Tracking the Obsession
My current obsession with Japan stems from a two-month stay in Tokyo in 2004. But the roots go much deeper—all the way back to childhood. I've recently been thinking about those roots. How did it come to this, that I've completely re-tracked my life in a Japanese direction?
Let's find out.
1. Godzilla
My earliest memory of film is Godzilla. KTVU Channel 2 used to show monster movies on Saturday afternoons after the Ma and Pa Kettle flicks. If I was lucky, it'd be a Godzilla picture. I couldn't have been more than 4, putting this around 1976. I remember pretending to be Godzilla, stomping cars and trains and screaming Tokyo-ites. I even remember extolling the virtues of Godzilla to friends of my parents. The critic starts young.
2. Ultraman
In the afternoons as a child, that same wonderful Channel 2 would show the dubbed Ultraman. All those incredible rubber suit monsters and flying ships. Channel 2 also aired episodes of Spectreman and Space Giants.
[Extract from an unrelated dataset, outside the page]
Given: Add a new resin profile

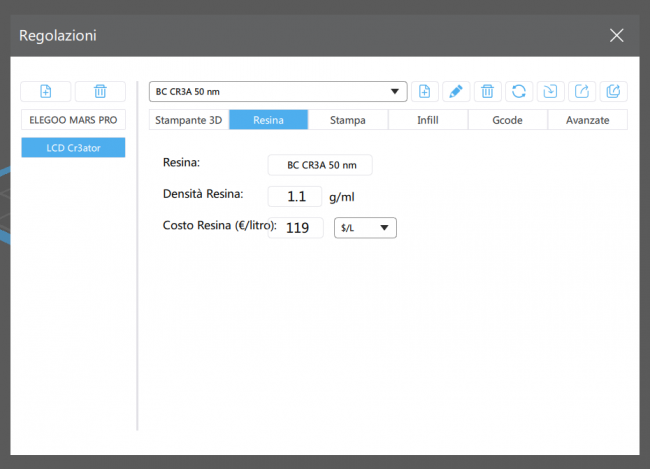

How could I not fall in love with the culture?
3. Chris' Toys
My friend Chris had these pre-Transformers Japanese toys that changed from space ships into robots, or they at least looked really cool. They were die-cast metal and super expensive. I remember looking at some in a store at the Stanford mall behind a glass case. You couldn't get them at Kay-Bee, you had to go to the special shop. Who bought those toys? Adults?
4. Zeno
Around 3rd grade I had a friend named Zeno, whose father was American and mother was Japanese. He had lived in Japan, and told me all about it. It seemed unfathomably exotic. I remember he told me they had huge mazes to wander through. What a country! When the Wooz was built outside Sacramento by a Japanese company, it all made sense to me: Zeno said the Japanese like big mazes.
5. After-school Anime
First it was Battle of the Planets, with that weird transvestite villain. Then it was Robotech, which was the thing to watch in middle school. Every day we'd race home from school on our bikes to follow the adventures of characters that retained their names even though their appearances changed dramatically. There was also Captain Harlock, Starblazers, and, later, Voltron. These were all on Channel 26, which is still going as a non-network affiliate in the San Francisco Bay Area. They have international programming, including Japanese shows on Saturday and Sunday nights.
Along the way to total obsession, there was discovering sushi in high school, seeing Tokyo Decadence on first-run and not knowing what the hell was going on, and then a succession of friends who kept running off to Japan and coming back with incredible stories. Call me a late bloomer I guess.
Now it's too late. There's no going back, and I wouldn't have it any other way.